The Rapid Growth of Facebook

Facebook began as the brainchild of a twenty-one year old student dabbling in social media and soon it became one of the biggest web phenomena to ever hit. Within eight years Facebook has grown to such extreme proportions that it now has some of the world’s most significant investors knocking at its door. Everyone knows that this rapidly growing company is still hotter than ever, but can Facebook stay the hottest thing as it becomes a publicly listed company?

Facebook Floats on the Stock Market

The recent decision to put Facebook on the stock market has many people wondering whether this young company has what it takes to survive this dramatic shift. Facebook is still considered by many to be a company in its infancy and yet this new move will most certainly jar it in to adulthood. What does this new move mean for Facebook? Moving Facebook on to the stock market means that this once private company will now become public in every sense of the word. As a publicly listed company, Facebook will now face more scrutiny than ever before. Where Facebook may have succeeded to date, the question is whether it can survive the picking apart that it is sure to face as it makes a move in to Wall Street.

What Does this New Change Mean for the Future of Facebook?

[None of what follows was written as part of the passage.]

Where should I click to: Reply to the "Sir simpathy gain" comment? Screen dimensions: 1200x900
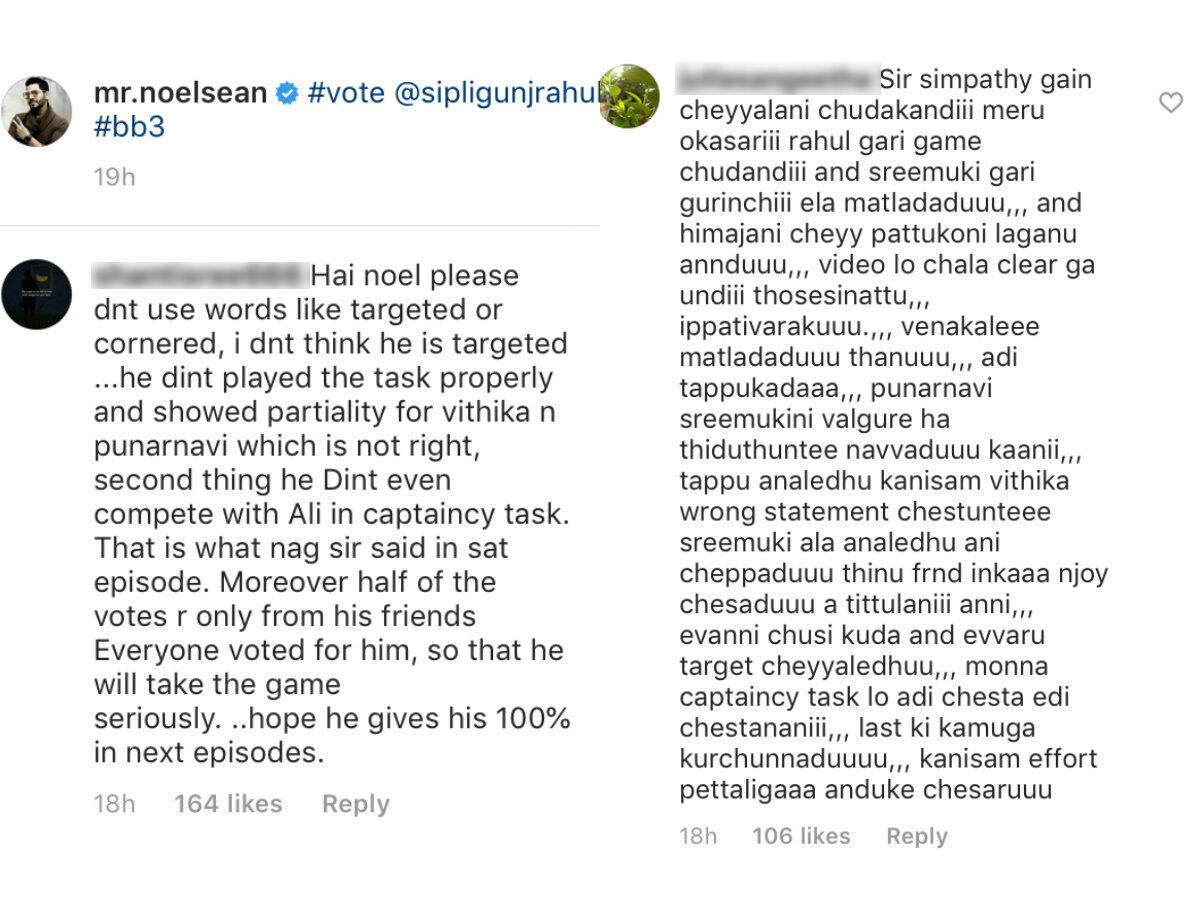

Aside from meaning that Facebook will come under fire of Wall Street big wigs, the new changes for Facebook also mean that the dynamics are soon to change. Mark Zuckerberg, creator of Facebook, insists that the transition from private to public will not shift the focus of the social network. Experts on marketing and social media hold a different point of view however, and insist that the change will shift the focus of Facebook from users to the shareholders.

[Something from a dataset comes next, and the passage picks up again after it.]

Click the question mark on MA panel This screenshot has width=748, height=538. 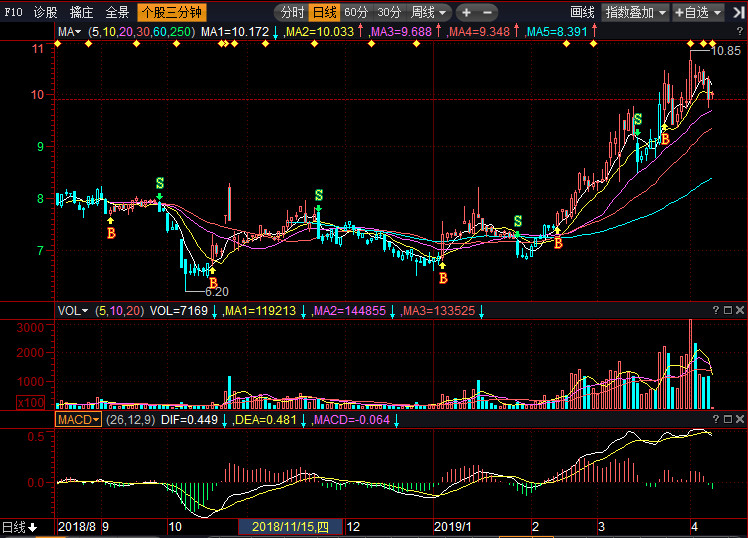point(740,31)
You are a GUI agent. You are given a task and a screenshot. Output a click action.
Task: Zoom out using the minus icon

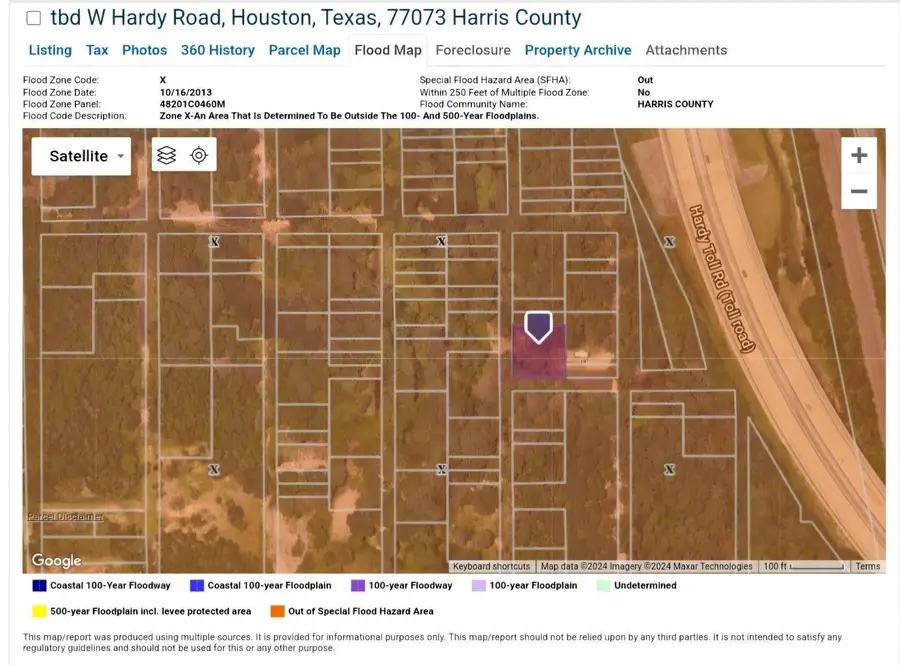[x=858, y=191]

Why has it taken so long to get Facebook in the Market?

So why did it take so long for Zuckerberg and the Facebook social networking phenomenon to make an appearance on the stock market? Zuckerberg initially resisted the stock market launch but with the constant growth of the social network it seemed like the next logical step for the company to make. According to many who have an interest in Facebook the stock market listing of the company was inevitable. With so many shareholders having a piece of the pie and so many of them wanting to take advantage of their investment in the social networking company there seems that there was no other option than to go public.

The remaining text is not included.